La moitié des logements locatifs sont par ailleurs en mauvais état, près d’un tiers des locataires ne parviennent pas à joindre les deux bouts après avoir payé leur loyer. Pourtant, début 2023, Matthias Diependaele (N-VA), alors ministre flamand du Logement, prévoyait de transférer des fonds destinés aux logements sociaux vers le marché privé. Les «situations à la néerlandaise», où des acheteurs potentiels font une offre pour une maison qu’ils n’ont jamais vue, sont également devenues monnaie courante en Flandre. La réalité est que votre partenaire ne doit pas forcément être riche, mais vous avez besoin de lui ou d’elle – ou de parents riches – pour avoir une chance d’accéder à un logement.
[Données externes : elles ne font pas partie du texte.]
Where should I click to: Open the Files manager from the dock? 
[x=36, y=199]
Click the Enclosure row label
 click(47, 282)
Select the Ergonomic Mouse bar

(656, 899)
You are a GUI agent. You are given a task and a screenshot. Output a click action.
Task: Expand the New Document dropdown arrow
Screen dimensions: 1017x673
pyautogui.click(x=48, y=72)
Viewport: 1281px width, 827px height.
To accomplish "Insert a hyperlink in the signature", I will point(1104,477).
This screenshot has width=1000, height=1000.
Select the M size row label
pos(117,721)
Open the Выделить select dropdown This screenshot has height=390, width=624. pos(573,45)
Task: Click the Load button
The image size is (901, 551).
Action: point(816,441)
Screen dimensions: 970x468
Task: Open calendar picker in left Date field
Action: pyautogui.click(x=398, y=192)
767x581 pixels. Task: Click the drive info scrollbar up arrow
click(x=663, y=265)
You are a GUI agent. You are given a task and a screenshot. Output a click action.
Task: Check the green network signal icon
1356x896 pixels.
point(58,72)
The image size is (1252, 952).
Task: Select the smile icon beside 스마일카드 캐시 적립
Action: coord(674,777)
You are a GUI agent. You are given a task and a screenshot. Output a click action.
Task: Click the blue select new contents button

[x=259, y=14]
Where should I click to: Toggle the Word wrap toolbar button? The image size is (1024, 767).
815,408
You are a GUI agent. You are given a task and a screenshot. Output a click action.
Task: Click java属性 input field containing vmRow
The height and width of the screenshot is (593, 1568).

En tant que personne isolée, cela devient difficile.

© Philippe Ampe
Le droit à un «logement décent» est inscrit dans la constitution belge, tout comme aux Pays-Bas, et le code flamand du logement stipule que tout le monde a «le droit à un logement décent». Et pourtant, le nombre de sans-abri augmente de part et d’autre de la frontière. Il ne reste plus qu’à espérer que les gouvernements récemment formés dans les deux pays feront appliquer ce principe d’un logement convenable pour tous.